The music to "Word of God Speak" is stripped down, featuring piano and vocals; a string track is also present. The simple production was intended to mirror the lyrics of the song, which reflect on the concept that it is impossible to speak of an infinite God with the limited vocabulary of humanity. A critic, Russ Breimier, also noted the song reminds that "prayer and worship are not flowery orations".

==Critical reception==
On his review of Spoken For, Russ Breimeier commented that "I particularly liked the brief "Word of God Speak," which simply reminds us that prayer and worship aren't about flowery orations... This song is to prayer what "Heart of Worship" is to worship".

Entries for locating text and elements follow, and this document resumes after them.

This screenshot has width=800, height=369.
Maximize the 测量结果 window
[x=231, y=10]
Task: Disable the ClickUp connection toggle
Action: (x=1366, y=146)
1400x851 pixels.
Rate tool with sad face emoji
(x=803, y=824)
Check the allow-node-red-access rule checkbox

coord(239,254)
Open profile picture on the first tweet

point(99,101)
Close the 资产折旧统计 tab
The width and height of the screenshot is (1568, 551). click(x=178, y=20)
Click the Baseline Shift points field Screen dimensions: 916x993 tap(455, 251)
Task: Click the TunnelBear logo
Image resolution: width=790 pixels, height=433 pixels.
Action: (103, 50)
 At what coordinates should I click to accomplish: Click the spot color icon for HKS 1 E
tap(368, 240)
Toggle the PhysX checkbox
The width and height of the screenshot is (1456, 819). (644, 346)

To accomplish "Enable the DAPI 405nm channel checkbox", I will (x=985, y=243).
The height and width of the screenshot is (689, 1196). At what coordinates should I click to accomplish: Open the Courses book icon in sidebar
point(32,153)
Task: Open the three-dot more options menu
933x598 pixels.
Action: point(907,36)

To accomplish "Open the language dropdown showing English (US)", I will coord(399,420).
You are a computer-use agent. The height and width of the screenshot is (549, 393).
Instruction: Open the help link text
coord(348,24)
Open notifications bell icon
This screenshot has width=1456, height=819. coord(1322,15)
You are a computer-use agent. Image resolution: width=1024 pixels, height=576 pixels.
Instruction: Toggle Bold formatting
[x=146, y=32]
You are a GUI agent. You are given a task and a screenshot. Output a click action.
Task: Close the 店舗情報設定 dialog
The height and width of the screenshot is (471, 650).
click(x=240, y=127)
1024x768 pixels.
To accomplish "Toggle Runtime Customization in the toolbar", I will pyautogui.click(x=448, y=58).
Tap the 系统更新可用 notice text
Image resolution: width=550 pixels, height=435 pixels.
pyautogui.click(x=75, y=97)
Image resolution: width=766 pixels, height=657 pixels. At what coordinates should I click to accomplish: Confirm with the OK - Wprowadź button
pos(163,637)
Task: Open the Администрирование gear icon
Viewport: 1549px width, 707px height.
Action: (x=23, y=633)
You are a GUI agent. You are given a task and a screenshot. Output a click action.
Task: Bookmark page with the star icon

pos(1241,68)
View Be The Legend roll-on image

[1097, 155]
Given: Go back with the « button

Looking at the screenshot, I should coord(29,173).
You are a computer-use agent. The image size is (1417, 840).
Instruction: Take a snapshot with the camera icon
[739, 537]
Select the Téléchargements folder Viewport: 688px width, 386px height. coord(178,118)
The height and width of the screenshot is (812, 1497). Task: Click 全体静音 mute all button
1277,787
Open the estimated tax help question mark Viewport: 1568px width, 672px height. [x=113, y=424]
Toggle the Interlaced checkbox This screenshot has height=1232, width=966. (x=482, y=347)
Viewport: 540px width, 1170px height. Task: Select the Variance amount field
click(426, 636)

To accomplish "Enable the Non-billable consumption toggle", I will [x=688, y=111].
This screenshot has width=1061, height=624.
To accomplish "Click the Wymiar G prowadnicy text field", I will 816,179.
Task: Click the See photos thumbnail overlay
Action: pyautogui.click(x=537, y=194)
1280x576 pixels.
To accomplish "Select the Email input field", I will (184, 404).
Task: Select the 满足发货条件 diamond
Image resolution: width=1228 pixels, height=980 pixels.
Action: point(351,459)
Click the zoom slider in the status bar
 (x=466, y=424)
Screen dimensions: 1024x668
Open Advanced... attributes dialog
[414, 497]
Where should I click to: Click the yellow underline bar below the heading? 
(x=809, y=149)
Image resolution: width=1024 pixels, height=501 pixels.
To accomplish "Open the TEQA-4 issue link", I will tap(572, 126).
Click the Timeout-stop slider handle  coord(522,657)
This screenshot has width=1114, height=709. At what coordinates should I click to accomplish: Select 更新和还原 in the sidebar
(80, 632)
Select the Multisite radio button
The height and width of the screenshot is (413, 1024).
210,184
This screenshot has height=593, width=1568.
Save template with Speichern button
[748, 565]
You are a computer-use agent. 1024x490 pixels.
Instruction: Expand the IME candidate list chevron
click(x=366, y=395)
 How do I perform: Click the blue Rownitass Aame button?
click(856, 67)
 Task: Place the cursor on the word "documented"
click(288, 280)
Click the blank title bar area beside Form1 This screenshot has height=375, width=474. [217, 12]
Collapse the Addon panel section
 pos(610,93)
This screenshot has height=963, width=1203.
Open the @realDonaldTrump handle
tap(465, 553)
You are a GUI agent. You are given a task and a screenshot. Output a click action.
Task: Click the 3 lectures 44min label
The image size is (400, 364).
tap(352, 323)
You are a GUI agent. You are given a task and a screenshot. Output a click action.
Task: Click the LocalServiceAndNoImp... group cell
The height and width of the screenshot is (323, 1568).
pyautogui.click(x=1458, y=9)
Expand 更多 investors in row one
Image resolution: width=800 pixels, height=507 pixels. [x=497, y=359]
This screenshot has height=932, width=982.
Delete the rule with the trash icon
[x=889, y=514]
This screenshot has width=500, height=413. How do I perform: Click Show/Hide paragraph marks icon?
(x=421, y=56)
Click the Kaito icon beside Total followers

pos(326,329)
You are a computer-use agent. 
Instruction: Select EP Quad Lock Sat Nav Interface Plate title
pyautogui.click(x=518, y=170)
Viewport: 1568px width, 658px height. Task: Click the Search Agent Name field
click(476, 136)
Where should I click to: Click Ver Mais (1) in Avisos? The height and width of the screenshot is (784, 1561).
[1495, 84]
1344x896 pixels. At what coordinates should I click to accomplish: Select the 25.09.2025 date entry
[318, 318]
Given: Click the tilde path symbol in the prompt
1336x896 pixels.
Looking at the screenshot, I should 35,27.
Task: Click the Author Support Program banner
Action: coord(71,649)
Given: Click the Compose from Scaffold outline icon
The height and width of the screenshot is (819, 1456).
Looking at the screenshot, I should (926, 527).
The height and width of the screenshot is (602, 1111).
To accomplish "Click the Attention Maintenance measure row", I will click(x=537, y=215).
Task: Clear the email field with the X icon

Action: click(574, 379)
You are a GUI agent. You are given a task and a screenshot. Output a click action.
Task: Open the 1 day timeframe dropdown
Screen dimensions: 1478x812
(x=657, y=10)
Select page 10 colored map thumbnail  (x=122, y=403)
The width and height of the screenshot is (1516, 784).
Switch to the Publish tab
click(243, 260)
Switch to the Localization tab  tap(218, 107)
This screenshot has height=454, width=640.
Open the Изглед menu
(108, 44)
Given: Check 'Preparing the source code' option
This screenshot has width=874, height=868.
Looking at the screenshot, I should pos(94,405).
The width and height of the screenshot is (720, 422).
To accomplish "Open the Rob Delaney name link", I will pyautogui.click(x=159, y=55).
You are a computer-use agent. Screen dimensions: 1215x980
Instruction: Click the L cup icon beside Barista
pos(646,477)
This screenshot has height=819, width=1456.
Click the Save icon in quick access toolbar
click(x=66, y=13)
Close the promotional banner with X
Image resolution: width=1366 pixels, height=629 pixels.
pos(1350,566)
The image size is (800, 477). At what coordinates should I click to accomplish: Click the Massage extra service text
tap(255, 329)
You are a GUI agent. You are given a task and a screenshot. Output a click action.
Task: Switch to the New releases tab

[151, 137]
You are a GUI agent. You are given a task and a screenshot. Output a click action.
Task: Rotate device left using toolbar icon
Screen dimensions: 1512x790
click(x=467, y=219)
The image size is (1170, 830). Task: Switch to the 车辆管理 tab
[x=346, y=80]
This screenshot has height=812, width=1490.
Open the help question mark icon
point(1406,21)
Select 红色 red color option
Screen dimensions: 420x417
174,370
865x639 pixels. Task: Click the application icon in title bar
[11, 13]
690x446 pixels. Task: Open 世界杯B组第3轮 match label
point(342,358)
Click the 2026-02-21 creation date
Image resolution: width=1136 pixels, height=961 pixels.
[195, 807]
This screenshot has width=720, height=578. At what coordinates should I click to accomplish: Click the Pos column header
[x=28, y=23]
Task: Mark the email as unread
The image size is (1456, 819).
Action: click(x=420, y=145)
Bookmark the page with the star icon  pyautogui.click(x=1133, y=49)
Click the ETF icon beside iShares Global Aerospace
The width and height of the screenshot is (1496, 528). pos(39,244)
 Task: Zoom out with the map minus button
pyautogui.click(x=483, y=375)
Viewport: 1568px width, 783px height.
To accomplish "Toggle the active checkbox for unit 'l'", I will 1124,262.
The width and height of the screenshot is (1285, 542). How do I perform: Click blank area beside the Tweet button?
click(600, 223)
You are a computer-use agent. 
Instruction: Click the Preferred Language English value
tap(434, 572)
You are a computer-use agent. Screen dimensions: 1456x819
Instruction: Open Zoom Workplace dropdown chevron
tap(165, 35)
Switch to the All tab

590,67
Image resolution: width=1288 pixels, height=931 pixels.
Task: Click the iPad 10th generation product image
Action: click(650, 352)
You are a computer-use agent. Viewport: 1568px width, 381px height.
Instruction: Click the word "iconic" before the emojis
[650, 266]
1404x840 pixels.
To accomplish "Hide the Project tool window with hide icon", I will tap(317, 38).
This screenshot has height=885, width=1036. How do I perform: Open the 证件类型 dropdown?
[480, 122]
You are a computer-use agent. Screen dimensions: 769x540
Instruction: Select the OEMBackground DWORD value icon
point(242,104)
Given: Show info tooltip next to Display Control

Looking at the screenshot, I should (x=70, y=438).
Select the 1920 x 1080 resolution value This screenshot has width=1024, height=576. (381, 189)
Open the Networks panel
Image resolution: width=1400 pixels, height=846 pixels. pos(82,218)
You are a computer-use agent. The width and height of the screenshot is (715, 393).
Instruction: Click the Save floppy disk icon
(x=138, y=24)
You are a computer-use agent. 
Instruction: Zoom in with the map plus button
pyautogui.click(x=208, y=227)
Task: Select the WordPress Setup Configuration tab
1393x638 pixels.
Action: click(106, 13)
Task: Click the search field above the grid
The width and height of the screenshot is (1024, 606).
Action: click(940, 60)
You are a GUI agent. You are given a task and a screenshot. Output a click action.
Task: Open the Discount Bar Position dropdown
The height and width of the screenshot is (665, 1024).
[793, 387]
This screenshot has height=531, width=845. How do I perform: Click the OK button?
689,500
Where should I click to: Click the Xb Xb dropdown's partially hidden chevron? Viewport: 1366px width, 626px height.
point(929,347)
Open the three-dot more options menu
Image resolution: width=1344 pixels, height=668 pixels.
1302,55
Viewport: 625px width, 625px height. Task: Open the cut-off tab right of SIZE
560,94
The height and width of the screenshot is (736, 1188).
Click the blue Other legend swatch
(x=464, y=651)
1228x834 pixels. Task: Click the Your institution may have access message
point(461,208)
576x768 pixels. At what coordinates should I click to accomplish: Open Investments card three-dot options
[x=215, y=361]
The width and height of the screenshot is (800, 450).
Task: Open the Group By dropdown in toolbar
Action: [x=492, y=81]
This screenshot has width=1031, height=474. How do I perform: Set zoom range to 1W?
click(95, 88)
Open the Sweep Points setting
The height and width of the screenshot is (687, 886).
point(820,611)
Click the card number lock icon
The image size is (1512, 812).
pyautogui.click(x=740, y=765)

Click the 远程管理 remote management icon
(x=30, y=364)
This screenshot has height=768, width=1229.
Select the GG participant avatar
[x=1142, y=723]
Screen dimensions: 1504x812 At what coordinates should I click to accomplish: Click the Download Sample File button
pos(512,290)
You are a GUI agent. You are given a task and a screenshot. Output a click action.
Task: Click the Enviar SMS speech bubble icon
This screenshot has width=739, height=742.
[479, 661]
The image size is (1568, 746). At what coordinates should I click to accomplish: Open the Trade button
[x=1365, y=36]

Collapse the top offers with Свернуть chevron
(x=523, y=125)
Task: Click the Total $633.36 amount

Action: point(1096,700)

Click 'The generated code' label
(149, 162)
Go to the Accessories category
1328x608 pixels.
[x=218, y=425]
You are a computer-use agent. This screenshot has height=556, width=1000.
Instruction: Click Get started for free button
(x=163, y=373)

"Word of God Speak" won the awards for Song of the Year and Pop/Contemporary Song of the Year at the 35th GMA Dove Awards.

==Chart performance==
"Word of God Speak" peaked at number one on the Billboard Christian Songs chart, and spent 23 weeks at the top of the chart, and a total of 76 weeks on the chart. On the Billboard Hot Christian AC chart, the song spent 21 weeks atop the chart, and spent 61 weeks on it in total. On the Radio & Records Christian AC chart, "Word of God Speak" spent 10 weeks at the top, and stayed on the chart for 46 weeks in total; on the Radio & Records INSPO chart, the song spent nine weeks atop the chart, and spent 21 weeks on it in total. Additionally, the song peaked at No. 25 on the Radio & Records Christian CHR chart, and spent 12 weeks on that chart in total.

"Word of God Speak" ranked at No. 5 on the 2004 year-end Billboard Hot Christian Singles & Tracks Titles chart, and at No. 9 on the 2004 year-end Billboard Hot Christian Adult Contemporary Titles chart. It ranked at No. 1 on both the 2000s decade-end Christian Songs chart and the 2000s decade-end Hot Christian AC chart. It was later certified Platinum by RIAA in 2026.

==Cover versions==
"Word of God Speak" has been covered by several artists. In 2005, actress Kristin Chenoweth covered the song on her album As I Am, and Christian rock band Kutless recorded a version of the song on their 2005 album Strong Tower. In 2004, contemporary Christian band Big Daddy Weave recorded a version of the song that was included on the compilation album WOW Worship: Red.

==Track listing==
- CD release
1. "I Can Only Imagine" – 4:08 (Bart Millard)
2. "Word of God Speak" – 3:07 (Peter Kipley, Millard)

== Personnel ==
Credits adapted from the album liner notes.

MercyMe
- Bart Millard – lead vocals
- Jim Bryson – keys, recording

Additional performers
- Roy G. Biv String Vibe - strings

Production
- Csaba Petozz - recording
- J. R. McNeely - recording
- Lee Bridges - recording
- Richard Dodd - mastering
- Salvo - mixing

==Charts==

===Weekly charts===

Weekly chart performance for "Word of God Speak"
| Chart (2003) | Peak position |
|---|---|
| US Christian AC Airplay (Billboard) | 1 |
| US Christian AC Airplay (R&R) | 1 |
| US Christian CHR (R&R) | 25 |
| US Christian Inspo (R&R) | 1 |
| US Hot Christian Songs (Billboard) | 1 |

===Year-end charts===

Year-end chart performance for "Word of God Speak"
| Chart (2003) | Position |
|---|---|
| US Christian AC Airplay (Billboard) | 1 |
| US Hot Christian Songs (Billboard) | 1 |
| Chart (2004) | Position |
| US Christian AC Airplay (Billboard) | 9 |
| US Hot Christian Songs (Billboard) | 5 |

===Decade-end charts===

Decade-end chart performance for "Word of God Speak"
| Chart (2000s) | Position |
|---|---|
| US Christian AC Airplay (Billboard) | 1 |
| US Hot Christian Songs (Billboard) | 1 |

== Certifications ==

| Region | Certification | Certified units/sales |
| United States (RIAA) | Platinum | 1,000,000^{‡} |
^{‡} Sales+streaming figures based on certification alone.